Here one finds the most beautiful collection of feral cats in Westchester and just as many bunnies too, although, the oldest and worn of them all is Bernie. I inquired about there being any cows. He acknowledged that I asked a question, but was certainly lost in reminiscences replying, “Bashful. She was a doll. But she grew old too,” ostensibly referencing himself. Bernie is where Mahopac Farm begins back in 1967.

After a lifetime of traveling the country in his youth from the west coast to the east, to settling in NYC and starting a successful humorous greeting card business with an illustrator friend, and eventually putting aside his nomadic ways to raise a family, Bernie Zipkin opened Mahopac Farm, a petting zoo right from his start. Old and often bitter now as he pushes 90 years-old, he openly blames the ales of society on cell phones and computers.

My farmer friend, Dan Moon, a resident in Mahopac currently farming at Common Ground Farm located in Beacon, NY organized this CRAFT. Over this past winter Dan gave the Old Man a hand feeding his animals. Before there was Food Not Bombs there were just plain ole’ kind people like Bernie. For years beyond count Bernie has been taking in expired produce and bread from local grocers (today mostly a Trader Joe’s in CT) to use as feed for his petty zoo menagerie and to pass along to any human mouth to feed.

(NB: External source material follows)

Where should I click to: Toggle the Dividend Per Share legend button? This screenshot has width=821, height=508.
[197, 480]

Shriveled down from 300 acres to 30 acres Mahopac Farm was once the Borden Willows Farm, which Bernie referenced as “The Farm” of the northeast during its time. Most of that land has since succumbed to suburban sprawl by developers and the remainder is destine for the same.

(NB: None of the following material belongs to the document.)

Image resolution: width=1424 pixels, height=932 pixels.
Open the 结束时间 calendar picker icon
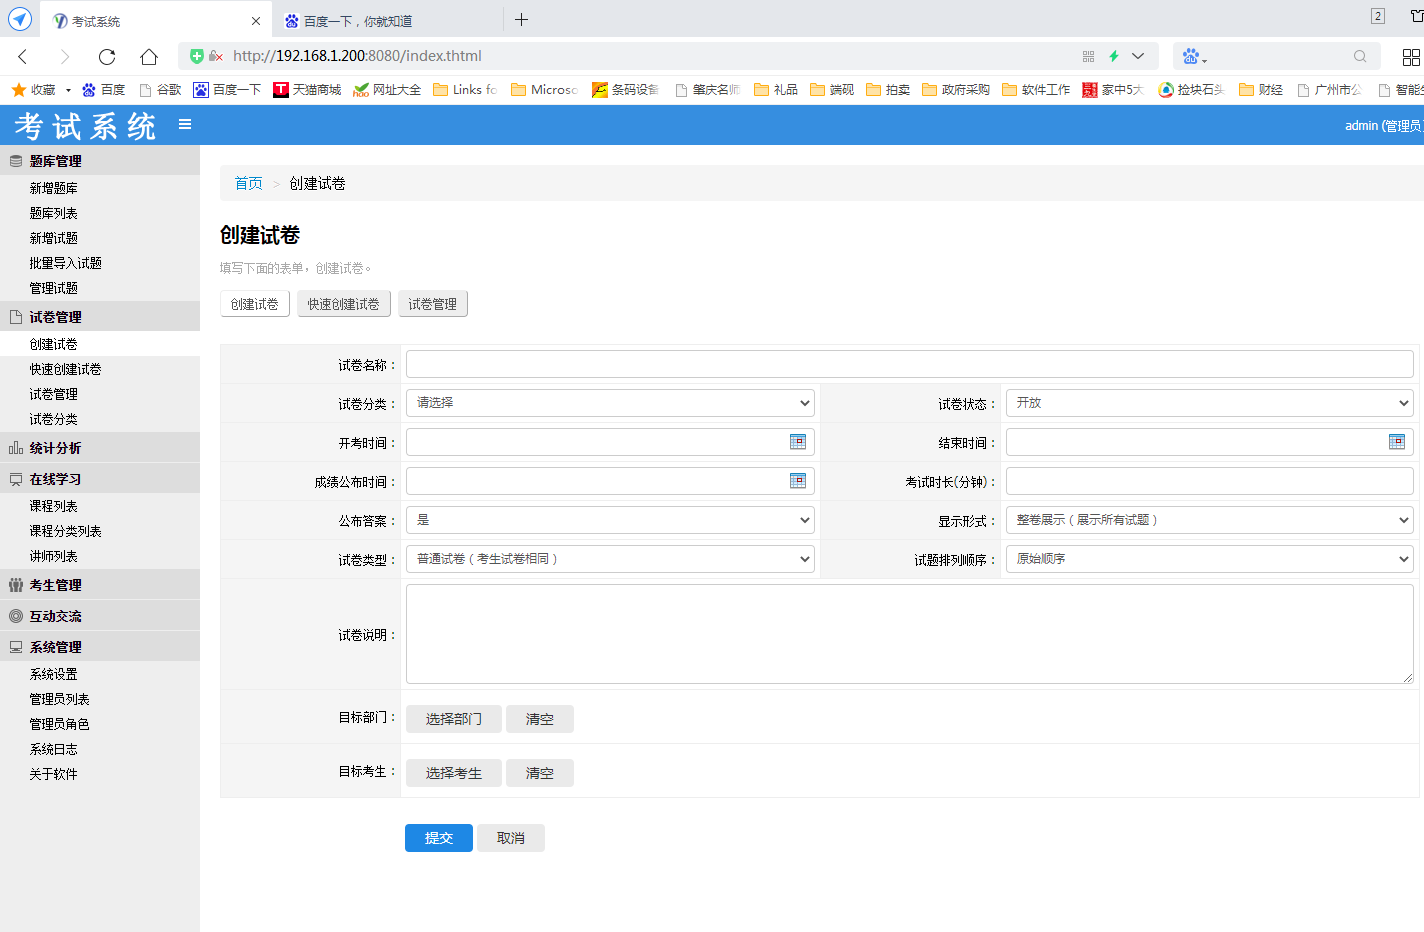[x=1397, y=442]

Connecticut developer, Paul Camarda, is already in contract with Bernie’s children, a future of town houses and apartments, shopping centers, corporate headquarters, another Whole Foods and Target. (For further details on the development plans read this NY Times article entitled "Sale of Farm to Developers is Underway")

(Halloween was always a fun time at the petting zoo)
It was tear wrenching for us future farmers to walk through the property. Once land is developed the potential quality of being arable if fully relinquished: top soil is removed and concrete impervious surfaces dominate. It is shameful that we have entered the 21st century and still Smart Growth is taking a back seat to short-term gains. The site is a historical relic being chomped at by progress. Bernie himself is an American relic. All-in-all Mahopac Farm is simultaneously eerie and magnificent, like fire fuel just waiting to burn.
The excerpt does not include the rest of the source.